In the past decade, various methods have been investigated and proposed to improve speed and reduce cost while providing great sensitivity and specificity. Many of these approaches rely on bulky instrumentation such as mass spectrometers and gas chromatographs. We too wish to focus on speed, cost, sensitivity, and specificity but are particularly interested in doing so while providing greater portability. Among the advances made and reported in the literature, Zhu et al.86 have developed a portable Raman spectrometer for on-site PQ poisoning diagnosis, and Kuan and his colleagues87 have proposed a fast and portable paper-based PQ diagnostic device. In a novel development, Chen et al.12 applied machine learning, in a manner similar to a support vector machine (SVM), to PQ diagnosis.
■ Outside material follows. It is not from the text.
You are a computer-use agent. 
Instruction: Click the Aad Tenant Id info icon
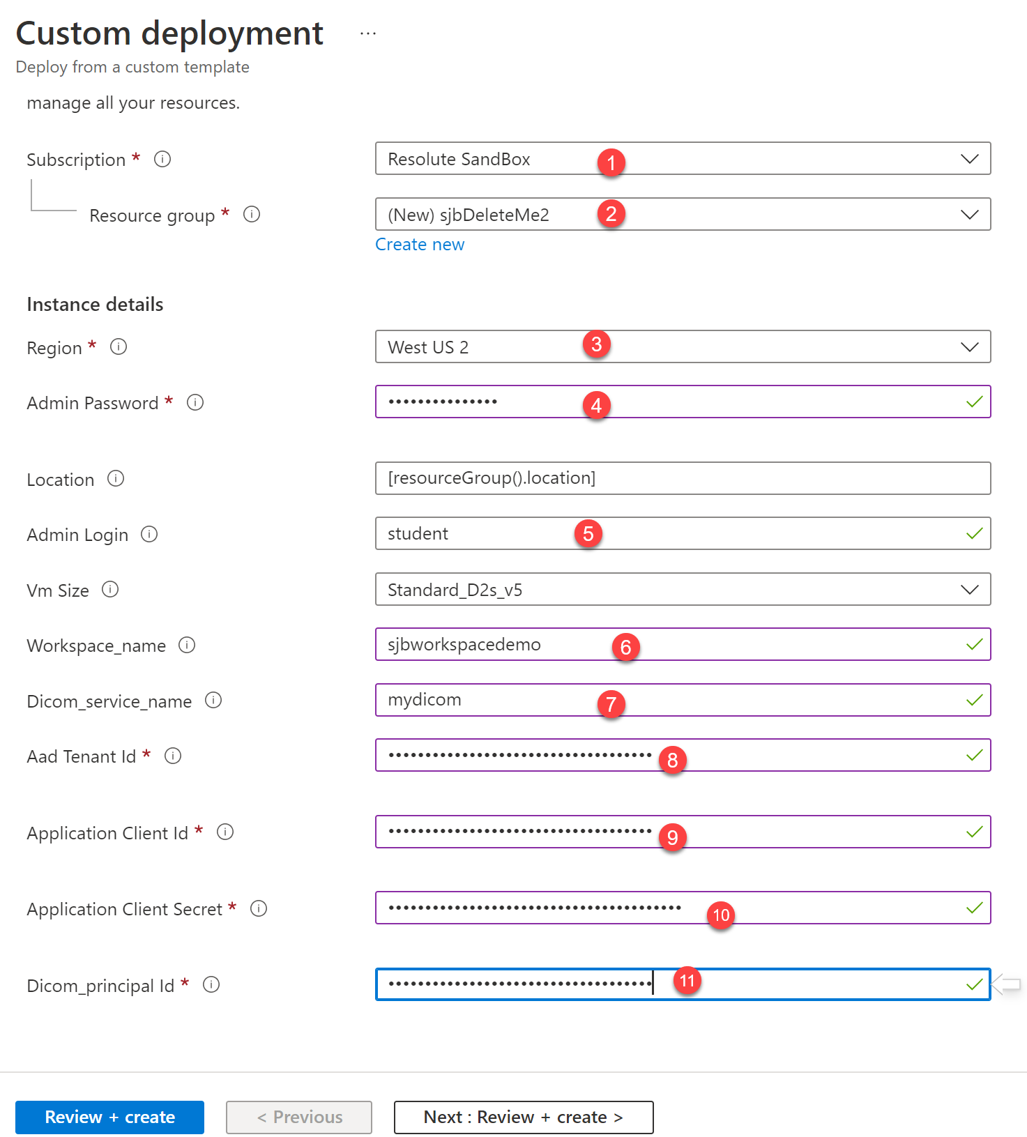tap(173, 756)
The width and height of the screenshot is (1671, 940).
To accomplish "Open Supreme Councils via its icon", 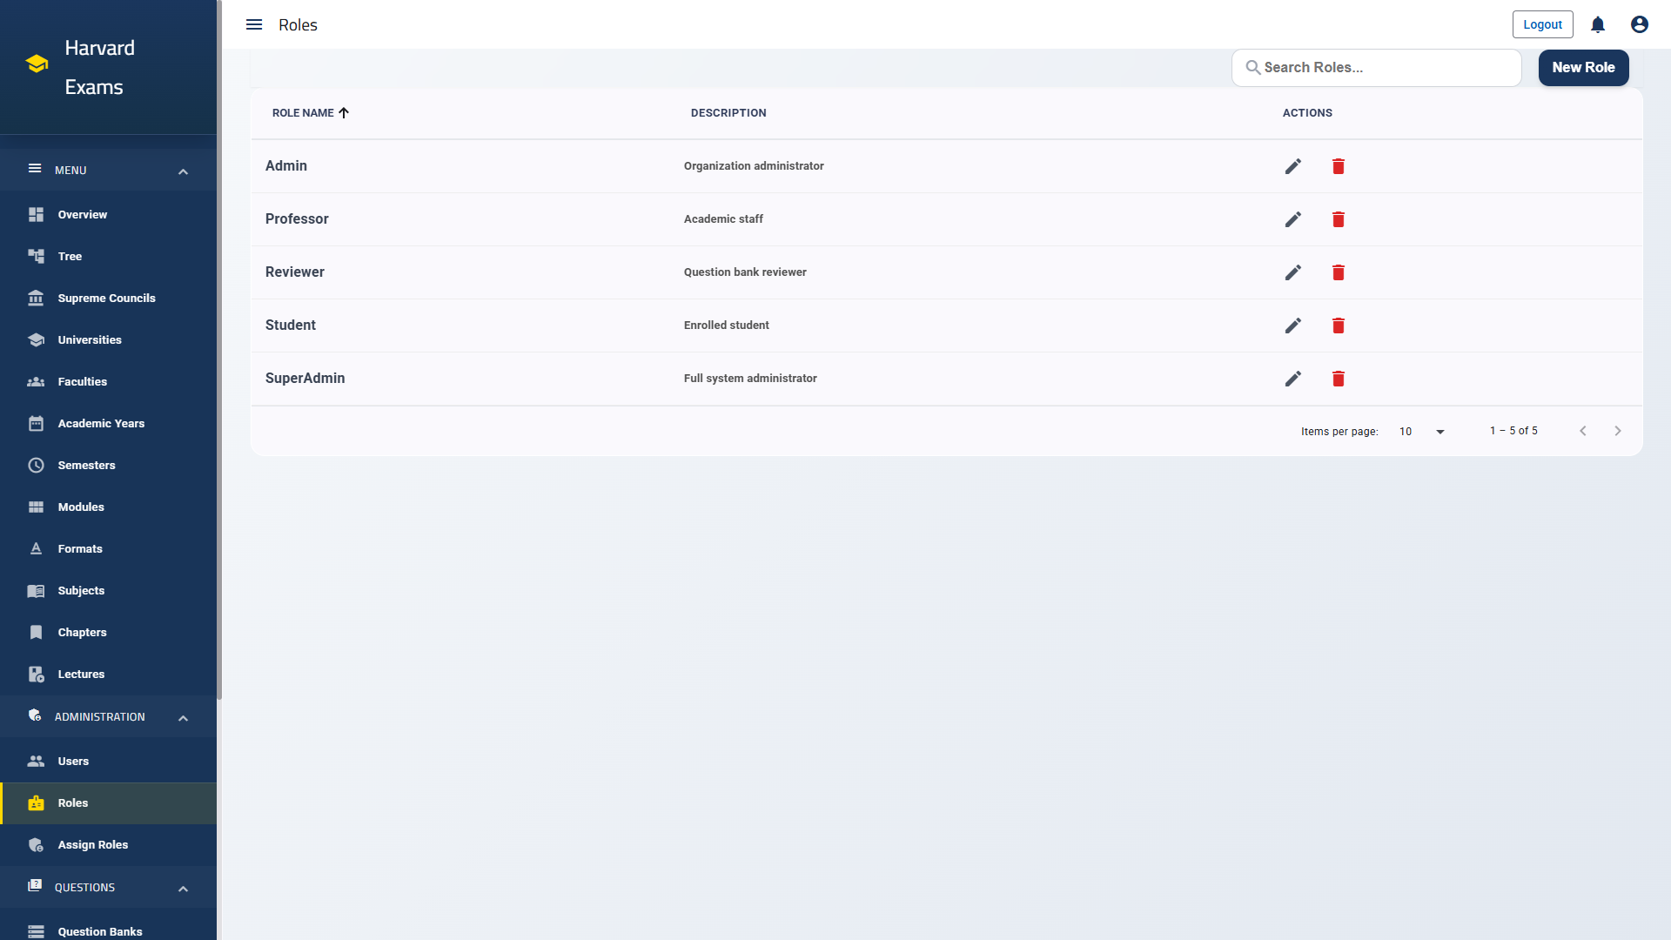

Furthermore, while enzyme-linked immunosorbent assay (ELISA) for PQ diagnosis typically requires specific equipment, a promising paper-based ELISA approach has been developed for on-site PQ diagnosis.88 This article reviews the development and application of PQ poisoning diagnostics. The advantageous approaches described herein may offer promising alternative solutions to improving mortality among patients poisoned with PQ.

Surface-enhanced Raman spectroscopy (SERS)

Raman spectroscopy can provide fingerprint specificity as surface-enhanced Raman spectroscopy (SERS), an approach with single-molecule sensitivity [Fig. 1(a)].89 SERS can provide fingerprint specificity and trace-level sensitivity, making it an immensely valuable and increasingly popular tool for detecting small quantity targets.90 Moreover, SERS is a speedy detection tool capable of completing single trials within seconds.86,91 For the past few years, SERS has been adopted in various areas, from forensic science92,93 and art analysis94,95 to geoscience,96 biomedical applications,97–99 and PQ detection.100–103 By applying SERS, Gao et al.100 and Tang et al.101 achieved a PQ limit of detection (LOD) in a water sample of below 2 × 10−9 M and 0.1 mg/l, respectively. Fang et al.103 were able to detect the PQ residue concentration on a fruit peel as low as 0.1 mg/l through SERS. Using a different SERS substrate, Dao et al.102 achieved an LOD of only 0.01 mg/l.

FIG. 1.

FIG. 1.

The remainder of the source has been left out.